I went nc with my uBPD mom last November, and I am not ready to face her yet.
My sister's graduation is this May as well as another ceremony I won't specify for privacy. I want to go to support her, and I was going to be involved in the second.
I decided that it would be best if I didn't go. Because 1. I'm not ready to face my mother who will be there, and 2. That time should be about her, and if I'm there it'll be overshadowed by the conflict between my mother and I. (I think the whole time would be her making a show of either ignoring me or begging me to forgive her.)
She texted me this weekend the finalized dates for those and I'm going to talk to her possibly tonight about why I shouldn't/can't go. I haven't had the conversation with her about why I went NC so I'm stressed thinking about this, and almost cried a few times.
My plan for the call is:
1. Ask what she knows about what happened between my mom and I. And clarify why it matters to me that I have space right now.

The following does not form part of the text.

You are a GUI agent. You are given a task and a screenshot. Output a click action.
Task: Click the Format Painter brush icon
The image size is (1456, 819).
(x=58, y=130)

2. Explain why I think it's better that I don't come (mostly that I don't want to turn it into a drama).
And having my boyfriend there to support me, though quietly so I'm not continuing my mother's narrative that he's controlling me.
I'm not sure if she'll try to convince me to come. Or if she'll be like my other sibling and want me to just "make peace" or "confront it". I like to please people and compromise, so I'm easily swayed to give up information or agree to plans (hence the boyfriend support). Maybe she'll be totally understanding.
I feel bad saying no to her when she deserves better and when it's something I would otherwise be eagerly going to.